ISPs do appear to be “pushing the envelope” trying to see what they can “get away with” under the net neutrality rules, Wood said, adding it gets back to the old complaint that carriers have one message for regulators and another for Wall Street. “Their incentives are pretty clear,” he said of carriers. “When [carriers] talk to Wall Street they talk about monetizing their old business lines while also monetizing data usage ... trying to get all of the value that they can out of all their business lines."

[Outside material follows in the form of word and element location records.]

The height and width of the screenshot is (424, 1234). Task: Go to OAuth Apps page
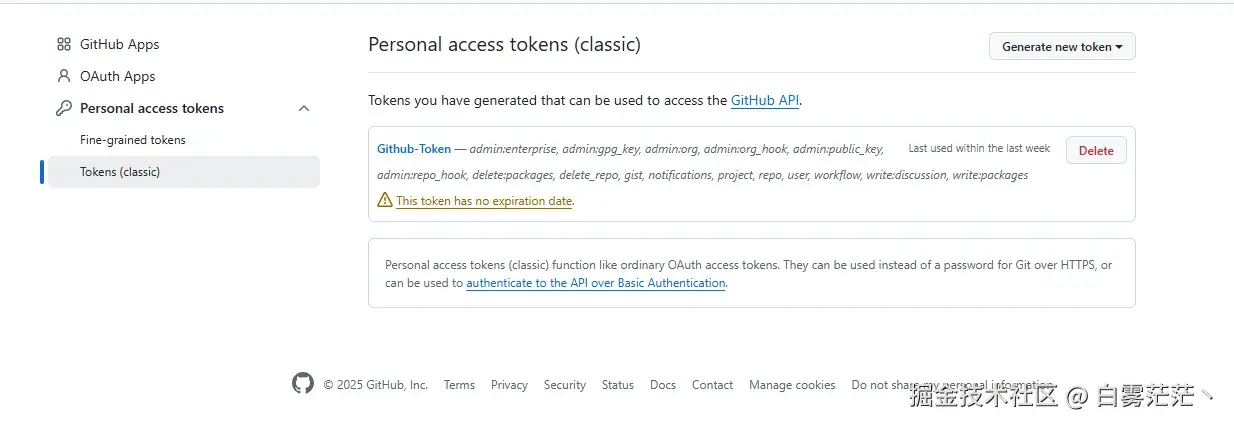pyautogui.click(x=117, y=76)
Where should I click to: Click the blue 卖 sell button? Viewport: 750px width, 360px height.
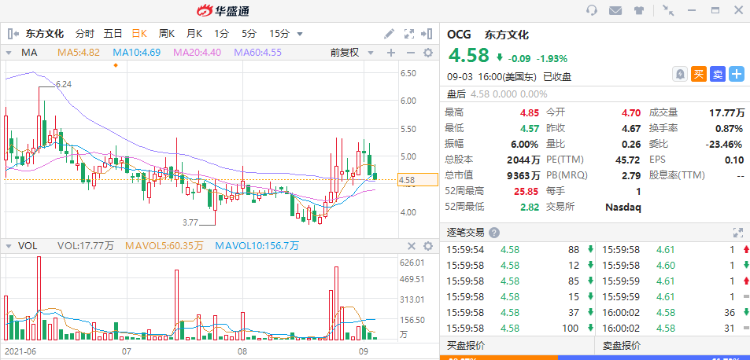[718, 74]
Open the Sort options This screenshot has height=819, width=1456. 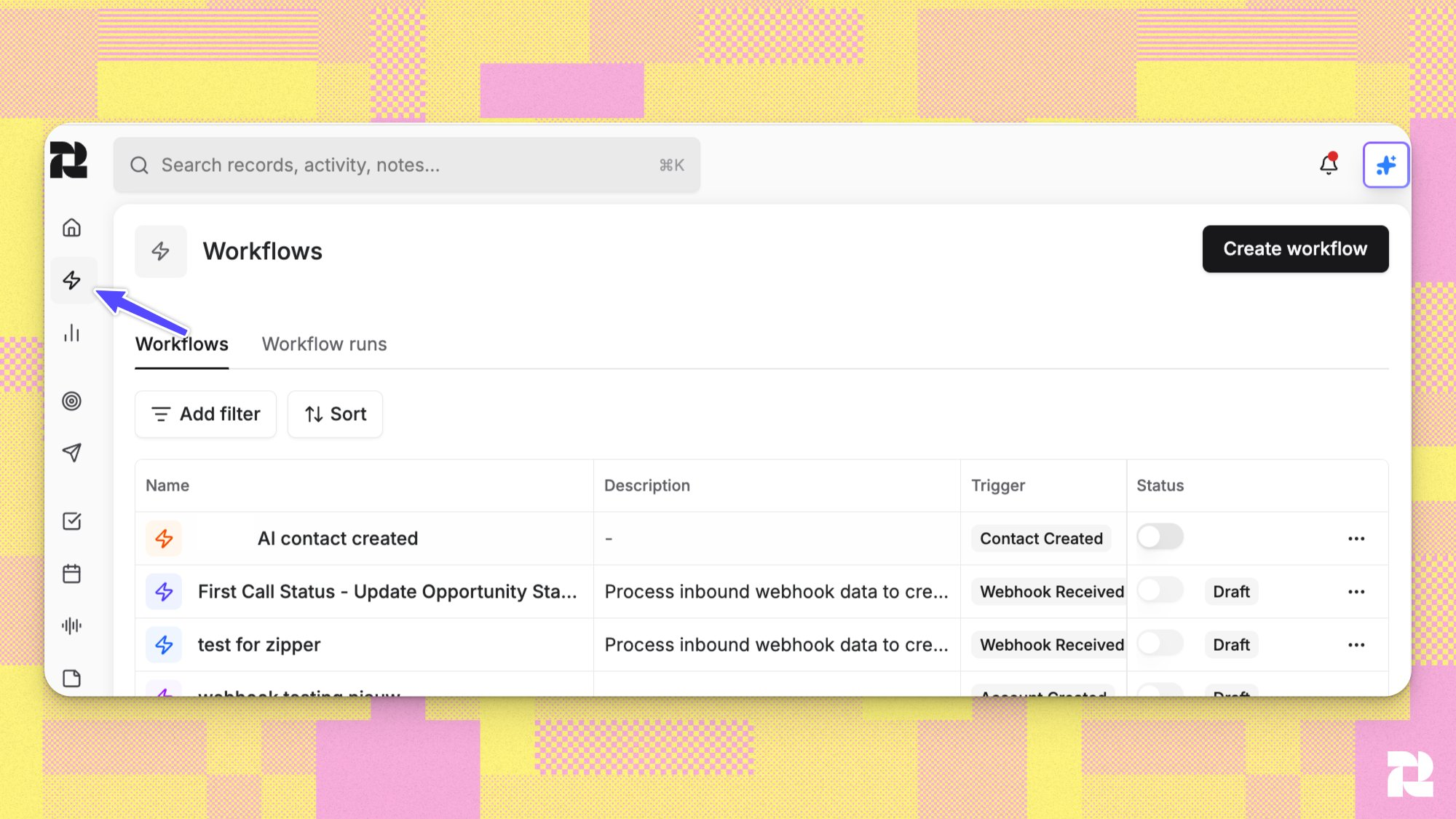click(335, 414)
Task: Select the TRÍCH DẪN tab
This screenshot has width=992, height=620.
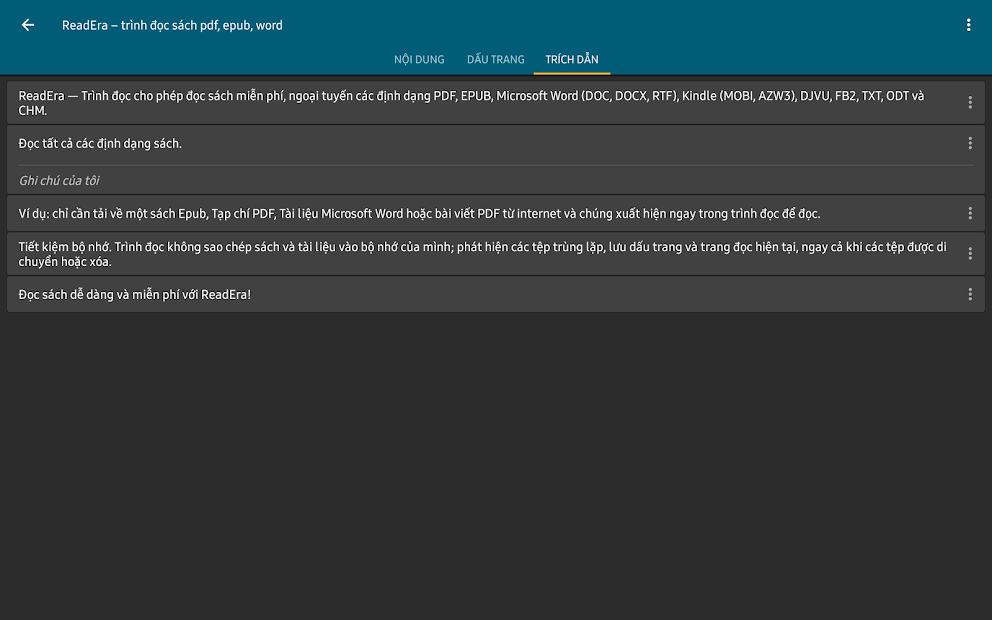Action: coord(572,59)
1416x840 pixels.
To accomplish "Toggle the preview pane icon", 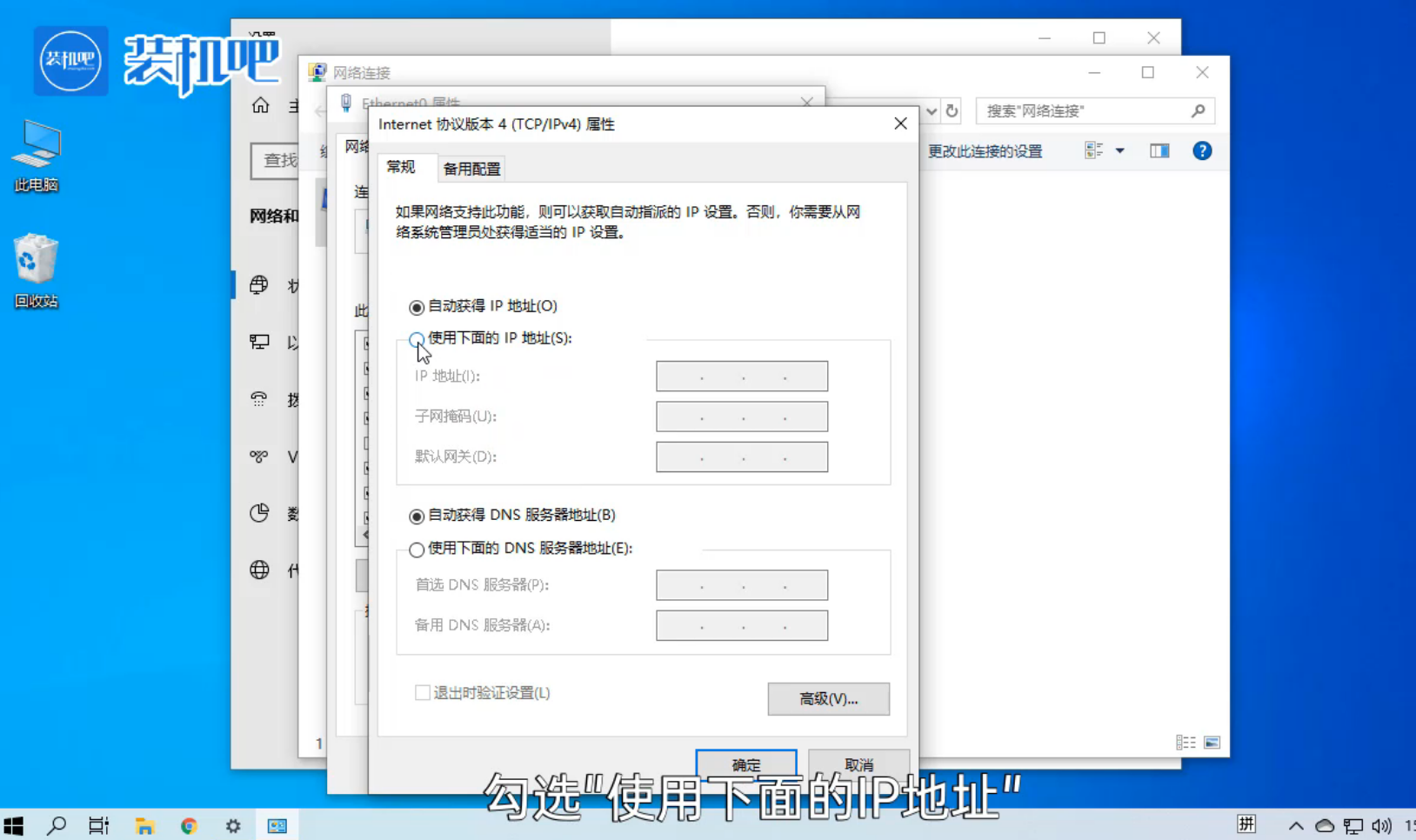I will tap(1159, 151).
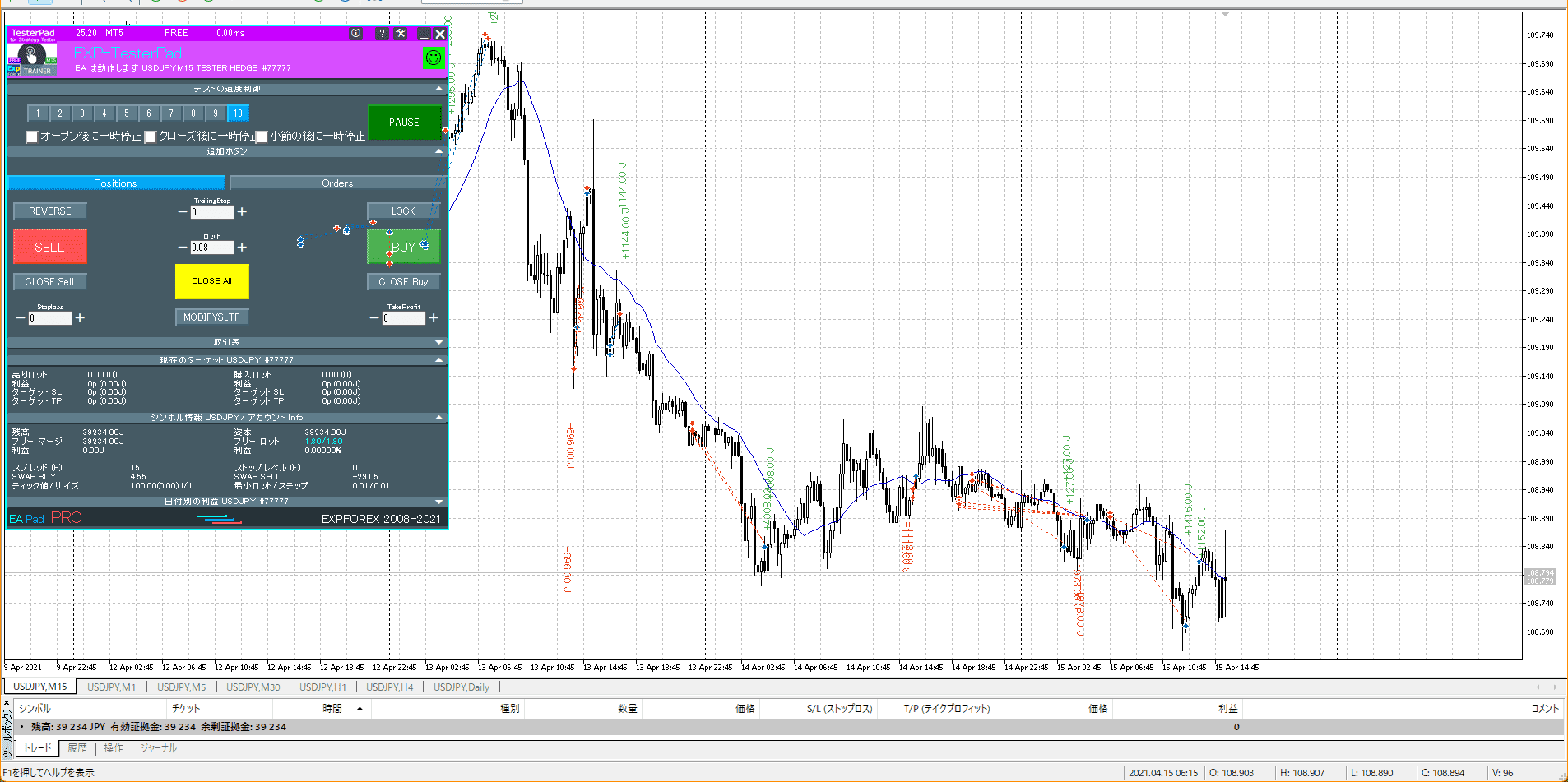The width and height of the screenshot is (1568, 782).
Task: Expand 日付別の利益 USDJPY section
Action: pos(438,502)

In an August blog, AT&T Senior Vice President Bob Quinn explained why AT&T was allowing the use of FaceTime only by some subscribers. AT&T’s actions do not violate transparency or anti-blocking rules, Quinn said (http://xrl.us/bnmsxw). “Our policies regarding FaceTime will be fully transparent to all consumers, and no one has argued to the contrary. There is no transparency issue here,” he wrote. “Nor is there a blocking issue. The FCC’s net neutrality rules do not regulate the availability to customers of applications that are preloaded on phones. Indeed, the rules do not require that providers make available any preloaded apps. Rather, they address whether customers are able to download apps that compete with our voice or video telephony services."
"Our public interest colleagues assume that all applications are equal in terms of their network impacts and requirements, a convenient public policy fiction that unfortunately has no basis in reality,” said Richard Bennett of the Information Technology and Innovation Foundation. “It’s also the case that mobile networks suffer variations in signal quality and congestion due to roaming that require more active management by carriers, as the FCC’s net neutrality rules recognize. Users who don’t care to purchase shared data plans on AT&T are free to use other video conferencing applications such as Skype and to switch carriers, so the interesting outcome from the technology perspective is going to be whether FaceTime on AT&T’s network performs better or worse than the alternate applications and networks that employ generic data plans. From the policy perspective, we want to see whether the market can effectively discipline carrier behavior in the long-term interests of users who not only want the ability to use leading-edge applications today but also want to enjoy faster, better, and cheaper networks in the future.”